### Task to complete
Output exactly the lines from the one holding "Filter map by Pharmacies" through the final line of the entries.

### Entries provided
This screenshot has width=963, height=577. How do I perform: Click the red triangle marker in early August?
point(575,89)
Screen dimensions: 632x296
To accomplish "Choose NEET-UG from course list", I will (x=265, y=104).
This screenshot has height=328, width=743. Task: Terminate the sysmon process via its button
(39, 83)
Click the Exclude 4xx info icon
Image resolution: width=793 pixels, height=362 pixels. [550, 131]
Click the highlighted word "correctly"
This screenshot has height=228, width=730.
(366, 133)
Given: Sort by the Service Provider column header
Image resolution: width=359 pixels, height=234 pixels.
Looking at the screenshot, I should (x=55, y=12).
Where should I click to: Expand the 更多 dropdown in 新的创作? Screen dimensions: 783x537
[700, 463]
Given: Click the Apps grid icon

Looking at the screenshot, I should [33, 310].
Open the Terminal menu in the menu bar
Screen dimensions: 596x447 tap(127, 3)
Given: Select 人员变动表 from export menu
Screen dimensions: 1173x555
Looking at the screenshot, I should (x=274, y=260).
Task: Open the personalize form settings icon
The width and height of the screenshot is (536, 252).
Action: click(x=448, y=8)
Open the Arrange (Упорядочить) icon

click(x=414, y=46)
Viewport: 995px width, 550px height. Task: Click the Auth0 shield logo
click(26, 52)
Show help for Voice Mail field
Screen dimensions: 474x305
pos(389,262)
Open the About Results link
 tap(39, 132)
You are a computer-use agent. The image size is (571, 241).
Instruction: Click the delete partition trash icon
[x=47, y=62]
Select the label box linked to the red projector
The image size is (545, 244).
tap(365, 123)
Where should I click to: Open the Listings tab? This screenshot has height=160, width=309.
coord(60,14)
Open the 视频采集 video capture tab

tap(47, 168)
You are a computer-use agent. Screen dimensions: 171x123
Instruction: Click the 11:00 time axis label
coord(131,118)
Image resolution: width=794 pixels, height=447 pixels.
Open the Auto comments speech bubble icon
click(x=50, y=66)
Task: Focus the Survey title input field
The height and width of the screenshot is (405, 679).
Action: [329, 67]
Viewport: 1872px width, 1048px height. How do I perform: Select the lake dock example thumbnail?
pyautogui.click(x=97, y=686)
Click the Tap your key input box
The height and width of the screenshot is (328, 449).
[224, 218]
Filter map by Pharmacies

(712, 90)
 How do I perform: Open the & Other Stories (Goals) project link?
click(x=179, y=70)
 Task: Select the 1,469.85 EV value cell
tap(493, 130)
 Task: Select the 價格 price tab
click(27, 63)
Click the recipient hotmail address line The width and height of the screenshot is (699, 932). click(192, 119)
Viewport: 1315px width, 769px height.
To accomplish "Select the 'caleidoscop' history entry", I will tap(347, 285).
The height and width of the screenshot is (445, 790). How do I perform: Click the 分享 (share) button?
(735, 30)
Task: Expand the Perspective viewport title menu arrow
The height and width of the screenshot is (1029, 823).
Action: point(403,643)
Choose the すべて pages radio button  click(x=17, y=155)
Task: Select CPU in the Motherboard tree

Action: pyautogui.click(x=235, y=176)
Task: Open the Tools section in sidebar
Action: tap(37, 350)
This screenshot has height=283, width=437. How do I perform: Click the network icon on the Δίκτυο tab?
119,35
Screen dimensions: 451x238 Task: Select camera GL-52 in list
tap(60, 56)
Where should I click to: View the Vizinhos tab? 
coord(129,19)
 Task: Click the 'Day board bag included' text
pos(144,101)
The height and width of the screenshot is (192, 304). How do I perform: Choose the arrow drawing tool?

### Answer to the problem
Filter map by Pharmacies

(712, 90)
 How do I perform: Open the & Other Stories (Goals) project link?
click(x=179, y=70)
 Task: Select the 1,469.85 EV value cell
tap(493, 130)
 Task: Select the 價格 price tab
click(27, 63)
Click the recipient hotmail address line The width and height of the screenshot is (699, 932). click(192, 119)
Viewport: 1315px width, 769px height.
To accomplish "Select the 'caleidoscop' history entry", I will tap(347, 285).
The height and width of the screenshot is (445, 790). How do I perform: Click the 分享 (share) button?
(735, 30)
Task: Expand the Perspective viewport title menu arrow
The height and width of the screenshot is (1029, 823).
Action: point(403,643)
Choose the すべて pages radio button  click(x=17, y=155)
Task: Select CPU in the Motherboard tree

Action: pyautogui.click(x=235, y=176)
Task: Open the Tools section in sidebar
Action: tap(37, 350)
This screenshot has height=283, width=437. How do I perform: Click the network icon on the Δίκτυο tab?
119,35
Screen dimensions: 451x238 Task: Select camera GL-52 in list
tap(60, 56)
Where should I click to: View the Vizinhos tab? 
coord(129,19)
 Task: Click the 'Day board bag included' text
pos(144,101)
The height and width of the screenshot is (192, 304). How do I perform: Choose the arrow drawing tool?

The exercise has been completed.